# Task statement
Can you write out the material again with every "How do I perform" replaced by "How can I do" and everything else left unchanged?
───── Provided entries ─────
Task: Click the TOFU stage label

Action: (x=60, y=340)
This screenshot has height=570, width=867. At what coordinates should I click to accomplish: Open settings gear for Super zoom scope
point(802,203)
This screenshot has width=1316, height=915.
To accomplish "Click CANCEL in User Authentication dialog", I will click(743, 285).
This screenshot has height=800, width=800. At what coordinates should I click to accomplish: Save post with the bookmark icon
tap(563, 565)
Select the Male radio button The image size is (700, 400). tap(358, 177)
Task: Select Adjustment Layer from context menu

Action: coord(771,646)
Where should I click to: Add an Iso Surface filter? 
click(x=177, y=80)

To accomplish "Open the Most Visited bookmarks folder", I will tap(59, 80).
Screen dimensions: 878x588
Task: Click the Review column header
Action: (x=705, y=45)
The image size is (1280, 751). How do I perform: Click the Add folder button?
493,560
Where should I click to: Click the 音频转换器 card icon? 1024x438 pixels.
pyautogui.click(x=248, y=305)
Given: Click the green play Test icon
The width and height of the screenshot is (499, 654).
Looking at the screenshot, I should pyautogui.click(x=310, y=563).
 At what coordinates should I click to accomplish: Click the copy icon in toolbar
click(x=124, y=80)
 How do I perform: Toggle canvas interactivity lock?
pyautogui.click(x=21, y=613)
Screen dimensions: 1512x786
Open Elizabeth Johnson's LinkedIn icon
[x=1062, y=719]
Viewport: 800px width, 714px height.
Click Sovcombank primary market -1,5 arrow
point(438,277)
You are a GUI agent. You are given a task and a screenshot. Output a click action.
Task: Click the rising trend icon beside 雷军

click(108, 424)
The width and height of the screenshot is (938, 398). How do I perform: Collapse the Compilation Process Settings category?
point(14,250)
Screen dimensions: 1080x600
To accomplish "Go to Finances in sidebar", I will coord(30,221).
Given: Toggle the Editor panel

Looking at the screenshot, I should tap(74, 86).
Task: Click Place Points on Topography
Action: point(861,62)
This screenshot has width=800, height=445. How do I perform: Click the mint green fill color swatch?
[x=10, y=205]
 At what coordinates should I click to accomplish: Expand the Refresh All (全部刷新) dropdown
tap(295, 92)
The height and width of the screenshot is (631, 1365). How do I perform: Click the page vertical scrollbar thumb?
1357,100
─────
# The output
Task: Click the TOFU stage label

Action: (x=60, y=340)
This screenshot has height=570, width=867. At what coordinates should I click to accomplish: Open settings gear for Super zoom scope
point(802,203)
This screenshot has width=1316, height=915.
To accomplish "Click CANCEL in User Authentication dialog", I will click(743, 285).
This screenshot has height=800, width=800. At what coordinates should I click to accomplish: Save post with the bookmark icon
tap(563, 565)
Select the Male radio button The image size is (700, 400). tap(358, 177)
Task: Select Adjustment Layer from context menu

Action: coord(771,646)
Where should I click to: Add an Iso Surface filter? 
click(x=177, y=80)

To accomplish "Open the Most Visited bookmarks folder", I will tap(59, 80).
Screen dimensions: 878x588
Task: Click the Review column header
Action: (x=705, y=45)
The image size is (1280, 751). How can I do: Click the Add folder button?
493,560
Where should I click to: Click the 音频转换器 card icon? 1024x438 pixels.
pyautogui.click(x=248, y=305)
Given: Click the green play Test icon
The width and height of the screenshot is (499, 654).
Looking at the screenshot, I should pyautogui.click(x=310, y=563).
 At what coordinates should I click to accomplish: Click the copy icon in toolbar
click(x=124, y=80)
 How can I do: Toggle canvas interactivity lock?
pyautogui.click(x=21, y=613)
Screen dimensions: 1512x786
Open Elizabeth Johnson's LinkedIn icon
[x=1062, y=719]
Viewport: 800px width, 714px height.
Click Sovcombank primary market -1,5 arrow
point(438,277)
You are a GUI agent. You are given a task and a screenshot. Output a click action.
Task: Click the rising trend icon beside 雷军

click(108, 424)
The width and height of the screenshot is (938, 398). How can I do: Collapse the Compilation Process Settings category?
point(14,250)
Screen dimensions: 1080x600
To accomplish "Go to Finances in sidebar", I will coord(30,221).
Given: Toggle the Editor panel

Looking at the screenshot, I should tap(74, 86).
Task: Click Place Points on Topography
Action: point(861,62)
This screenshot has width=800, height=445. How can I do: Click the mint green fill color swatch?
[x=10, y=205]
 At what coordinates should I click to accomplish: Expand the Refresh All (全部刷新) dropdown
tap(295, 92)
The height and width of the screenshot is (631, 1365). How can I do: Click the page vertical scrollbar thumb?
1357,100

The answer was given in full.